### Extracted text
________

The Czech Civic Democrats will cut budget spending and prevent rising debt from pushing the country into a Greek-style financing crisis if they lead a government following elections this month, the party’s leader said.
The party, known as ODS, wants to cut the public deficit, the fiscal gauge for assessing readiness to join the euro area, to below the European Union’s limit of 3 percent of gross domestic product by 2012 from 5.9 percent last year, Petr Necas, acting-ODS chairman, said in an interview. His party trails the Social Democrats in polls before a May 28-29 vote.
The Czech Republic, home to companies such as Volkswagen’s Skoda Auto AS, has attracted interest in bond sales this year after Greece’s financing crisis shifted investors’ focus to countries outside the euro area with lower debt than nations sharing the common currency. Czech public-sector debt will be less than half of the euro-area level, as a share of GDP, this year, according to the European Commission.
“The situation is good today, but it’s the dynamics of indebtedness,” Necas, 45, the social affairs minister in the previous government, said. “We are warning against a Greek scenario, which would happen if the promises of the Social Democrats and the Communists are realized.”
The Social Democrats, or CSSD, who are campaigning on promises of pension bonuses and higher taxes for the rich, led in an April survey by the CVVM polling unit of the Academy of Science with 30 percent, ahead of ODS with 22.5 percent. The Communist Party, which teamed up with CSSD to approve a last minute boost in welfare payments in the 2010 budget, was third with 13 percent.
Widening fiscal deficits have increased the cost of Greece’s financing and pushed the country to seek financial help. Greece reached agreement yesterday on the conditions of a 110 billion-euro ($145.5 billion) bailout from its euro-region allies and the International Monetary Fund, under which it pledged more budget cuts to bring a deficit of 13.6 percent of GDP back within the EU limit in 2014.

________

### Data shown
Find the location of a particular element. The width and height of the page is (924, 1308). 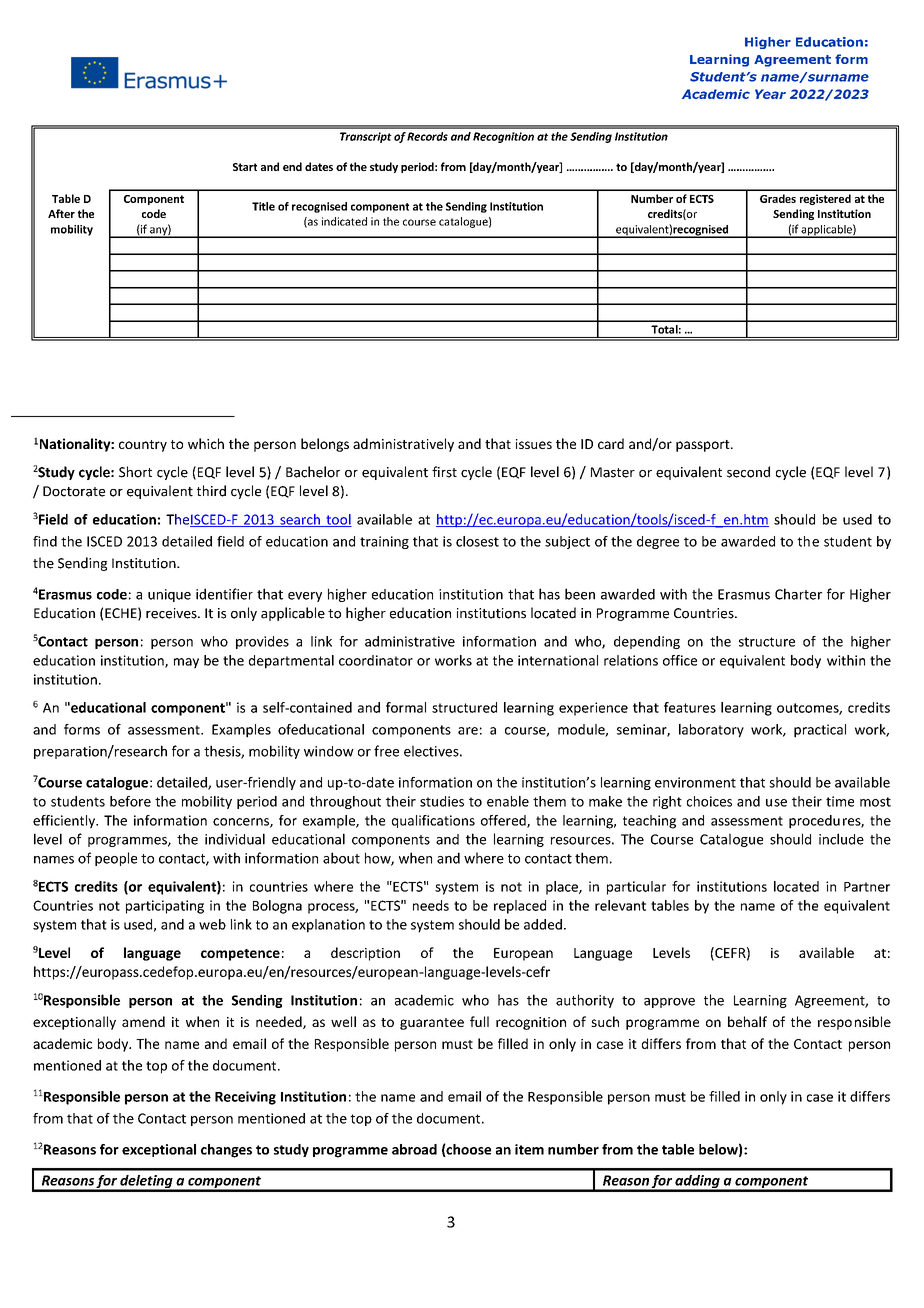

________

### Problems to work on
A: In the Czech election article, substitute "public expenditure" for "budget spending" and give the passage starting at "The Czech Civic" and ending at "party’s leader said.".
B: According to the Czech election article, what share of support did ODS have in the April CVVM survey?
C: Finish out the next part of the Czech election article, continuing from its last sentence.
The data come from a separate source.

### The results
A:
The Czech Civic Democrats will cut public expenditure and prevent rising debt from pushing the country into a Greek-style financing crisis if they lead a government following elections this month, the party’s leader said.

B: 22.5 percent

C:
The Czech deficit widened last year when budget revenue tumbled after the country fell into the worst recession since the fall of communism 20 years ago. The “priority” for a government led by ODS, which won elections four years ago, will be to prepare a budget that will be “credible for the financial markets, won’t lead to higher bond yields and won’t increase debt servicing,” Necas said.
The ODS is unlikely to set a target date for adopting the euro in the government’s program if it leads the next administration.
“We would like to avoid a scenario when a date would be promised, and then it won’t be delivered, which has happened before,” Necas said. “The primary goal of deficit cuts is to have healthy state finances. That it will allow us to adopt the euro is a secondary effect of these steps.”
The global financial crisis “has highlighted the urgency” for fiscal adjustment after taking a “major toll on the fiscal position,” the IMF said in a country report in March. The next Czech administration needs to form “a credible and durable plan for fiscal consolidation,” it said.
The ODS is promising not to raise taxes and instead narrow the budget deficit through spending cuts, including trimming state administration and overhauling the pension system to give people more options to save for their own pensions compared with the pay-as-you-go program in which present workers fund the pensions of those who have already retired.
The party plans to sell state assets, possibly including a stake in energy utility CEZ AS, to generate funds needed to overhaul the pension system, Necas said.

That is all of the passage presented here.